Segment Start: Material to process

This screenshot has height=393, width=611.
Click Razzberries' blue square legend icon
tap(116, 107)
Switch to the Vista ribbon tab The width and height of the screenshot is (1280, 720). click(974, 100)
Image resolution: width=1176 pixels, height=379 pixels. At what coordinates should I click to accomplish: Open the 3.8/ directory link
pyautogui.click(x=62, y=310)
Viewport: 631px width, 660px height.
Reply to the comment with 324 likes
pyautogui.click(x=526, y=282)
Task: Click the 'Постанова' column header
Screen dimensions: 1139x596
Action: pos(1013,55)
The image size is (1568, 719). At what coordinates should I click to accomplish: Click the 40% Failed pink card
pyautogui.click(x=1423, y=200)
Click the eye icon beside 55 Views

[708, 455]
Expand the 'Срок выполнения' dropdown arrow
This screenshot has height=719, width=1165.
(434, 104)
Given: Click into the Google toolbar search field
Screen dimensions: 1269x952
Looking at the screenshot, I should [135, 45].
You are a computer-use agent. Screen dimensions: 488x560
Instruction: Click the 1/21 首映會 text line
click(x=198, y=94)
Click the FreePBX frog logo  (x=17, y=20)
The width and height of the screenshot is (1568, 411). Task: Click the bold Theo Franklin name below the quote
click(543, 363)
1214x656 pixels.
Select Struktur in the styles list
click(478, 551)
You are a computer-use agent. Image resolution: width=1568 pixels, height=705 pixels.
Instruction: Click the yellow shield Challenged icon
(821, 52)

Segment End: Material to process

Exercise prompt> Your response should contain each line of the listing in which the word "agent" occurs.

Solution for this exercise>
You are a computer-use agent. Screen dimensions: 488x560
You are a computer-use agent. Image resolution: width=1568 pixels, height=705 pixels.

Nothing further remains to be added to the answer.